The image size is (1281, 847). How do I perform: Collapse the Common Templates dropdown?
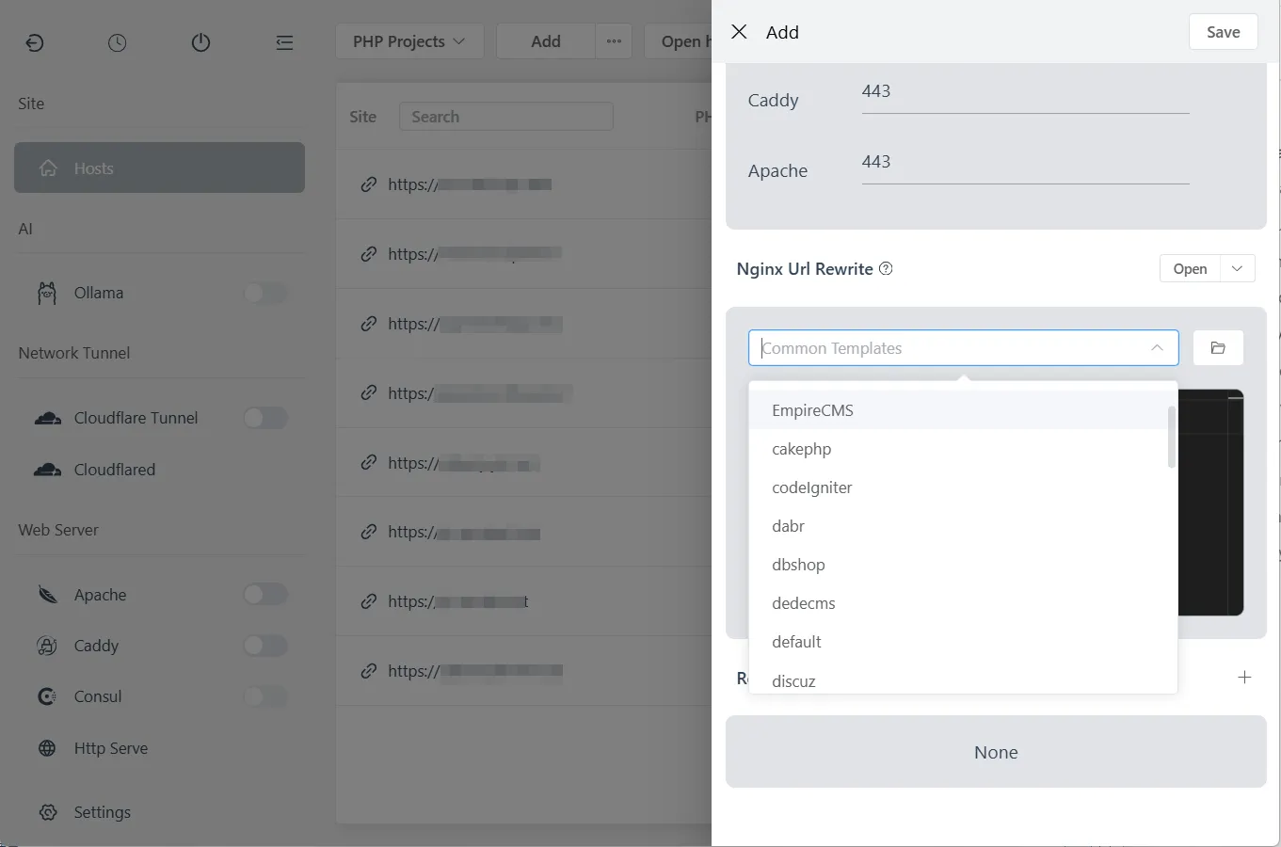(x=1157, y=347)
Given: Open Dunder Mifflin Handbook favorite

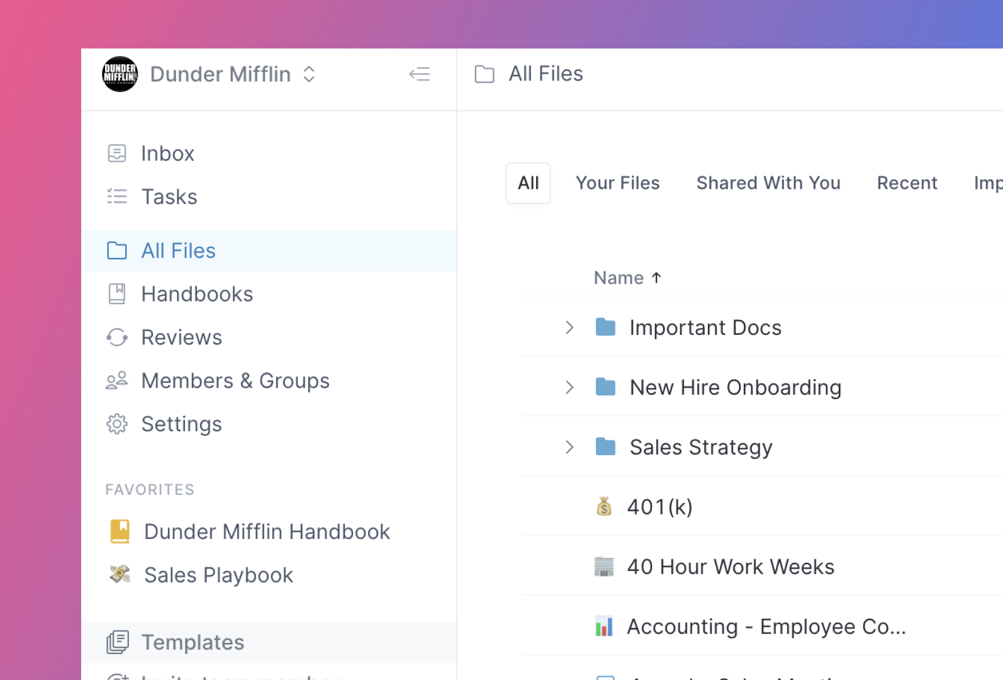Looking at the screenshot, I should click(267, 532).
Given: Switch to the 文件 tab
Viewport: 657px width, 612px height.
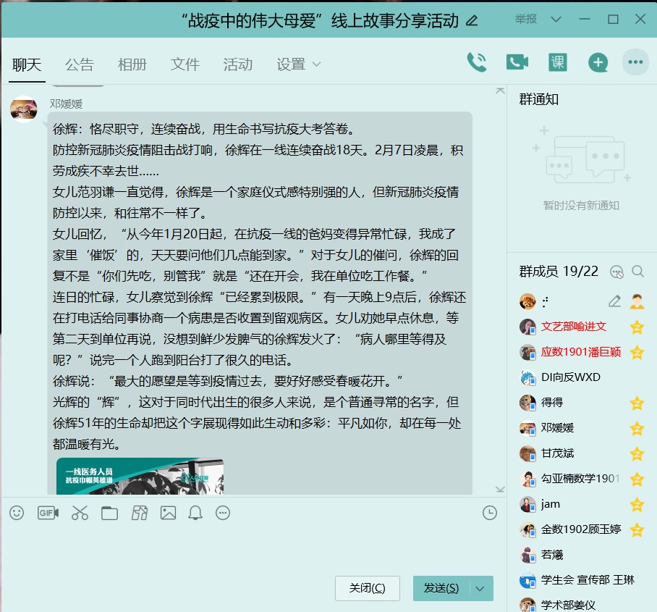Looking at the screenshot, I should pyautogui.click(x=185, y=64).
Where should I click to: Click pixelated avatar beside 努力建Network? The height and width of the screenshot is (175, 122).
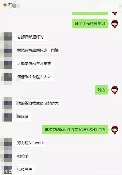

* [TASK DESCRIPTION] With pictures left out, transcribe each line from the one containing "Viewport: 657px width, 612px height." through the end of the data, both ends included.

* [REPLY TO THE TASK]
Viewport: 657px width, 612px height.
Looking at the screenshot, I should pyautogui.click(x=185, y=64).
Where should I click to: Click pixelated avatar beside 努力建Network? The height and width of the screenshot is (175, 122).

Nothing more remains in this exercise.